The team is scattered all over the place at the moment. Alistair and I have just returned from Juba where we were training researchers in the first stage of a project to develop a National English Language Policy Framework for the South Sudan Ministry of Education, Science and Technology. The work is being managed by the Windle Trust and funded through UNICEF. He is off to London to deliver a keynote speech on English in Iraq for the British Council during which he will describe his work there over the last year or so. Mid-week, we will be running a workshop for the MSc TESOL Testing Group students at Edinburgh University. Claire is currently in Astana, Kazakhstan, delivering training for Cambridge Assessment and Rob will be off next week to continue our support in developing the Peacekeeping English Project in Serbia.
Alistair and I are preparing for the first of three visits to Juba in South Sudan with the aim of developing an English Language Policy Framework for Teachers in Primary schools for the Ministry of Education, Science and Technology (MoEST) through UNICEF and the Windle Trust. We will be meeting the main sponsors and training research assistants to help us investigate attitudes towards English, its use in classrooms and methods teachers use with input from MoEST officials, head teachers, County Education Directors, inspectors, teachers and learners. We also hope to be visiting some classrooms.
Alistair recently returned from the Democratic Republic of Congo after a delay for a week in Kananga. I came back a few days later from Abuja in Nigeria where I was delivering a British Council managed and A.S. Hornby Educational Trust funded week of training for researchers into English as a Medium of Instruction in schools. Most of the participants were from states across Nigeria. There was also a team from Ethiopia. I led workshops on research methods with particular emphasis on classroom observations and in conducting interviews. Over the next few months they will carry out their research projects with me offering support and guidance. Towards the end of the year, the completed research papers will be published online by the British Council.

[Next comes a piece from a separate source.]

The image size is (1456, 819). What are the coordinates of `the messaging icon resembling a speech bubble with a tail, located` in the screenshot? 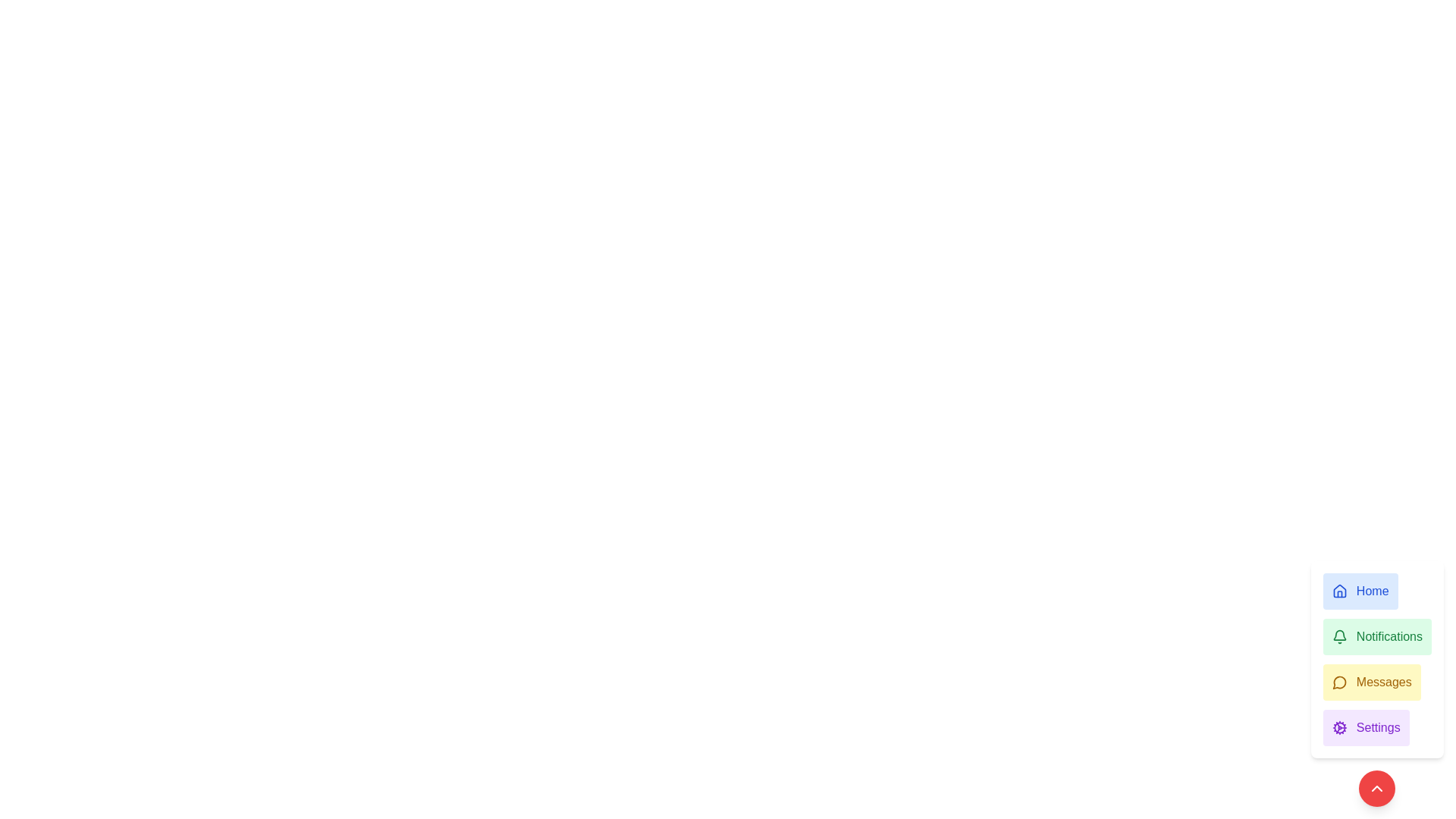 It's located at (1339, 681). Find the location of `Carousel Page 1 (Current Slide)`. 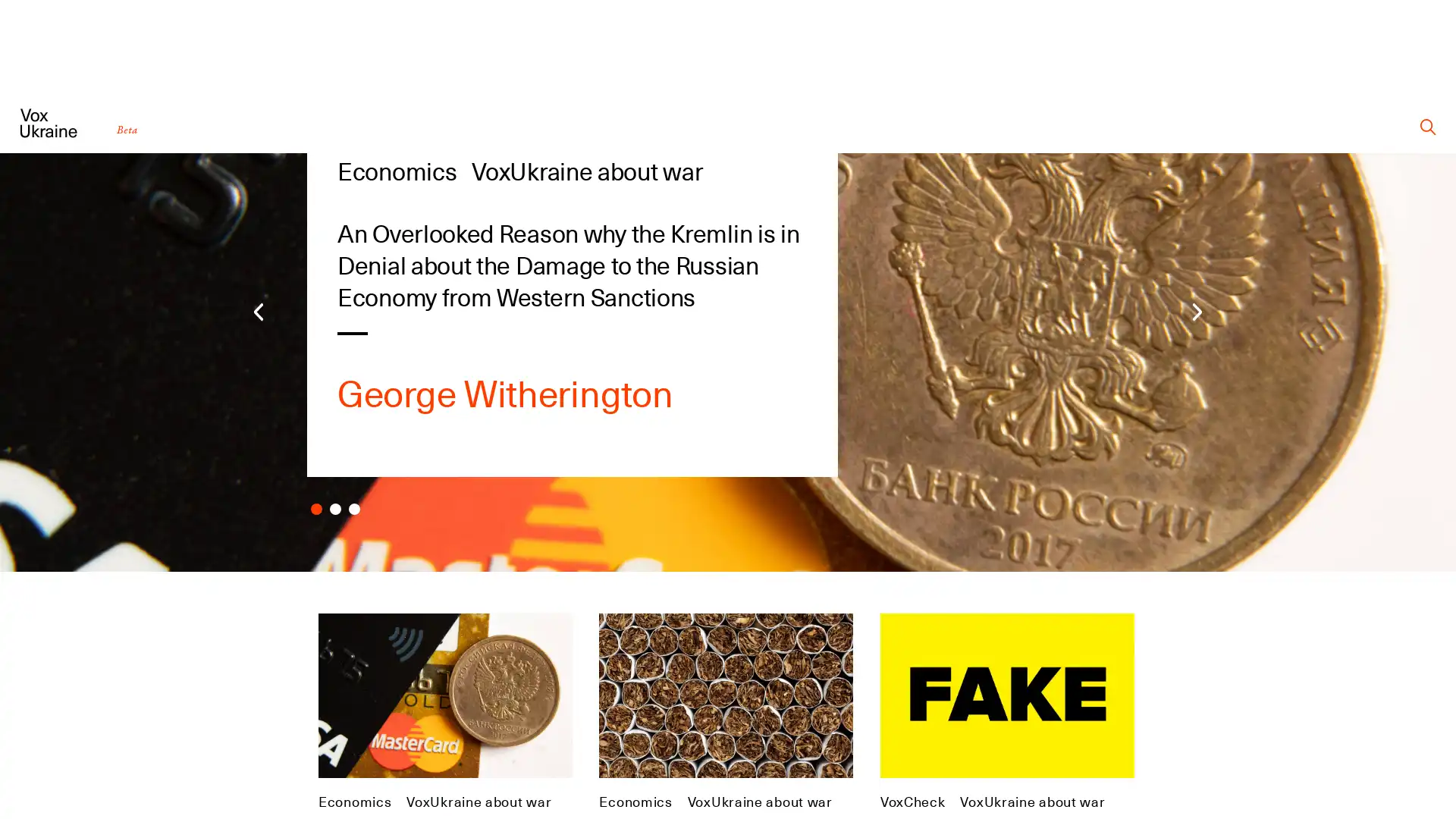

Alistair is currently in the Democratic Republic of Congo conducting an evaluation of the British Council managed PEP project there. After a few days in Kinshasa, he will be spending the next week at one of the project’s training centres in Kananga. It’s also excellent to see that Claire had a good review of ‘Blended Learning in English Language Teaching: Course Design and Implementation’, the book she edited with Brian Tomlinson in the latest issue of the Cambridge journal ReCALL.
Claire has been busy since her return from Chile and Peru where she was carrying out Quality Assurance and Development visits to Laureate Universities on behalf of Bell Cambridge. Last week she presented her findings from the recent PEP Evaluation at the UK-Kazakhstan Staff Talks at the MOD in London. Her talk highlighted the strengths of the ELT programmes that are being run in the military institutes that she visited in Kazakhstan, outlined their current shortcomings, and made recommendations on how the overall programme could be improved. From there, she went to Montenegro where she delivered a one week workshop on Teaching with Technology for a group of twelve military English teachers and teachers from the Institute of Foreign Languages in Podgorica. The aim of the course was to discuss and evaluate a number of websites and activities that could be used for language teaching, as well as the use of mobile phones, and to consider how to integrate them into their ELT courses in a principled way.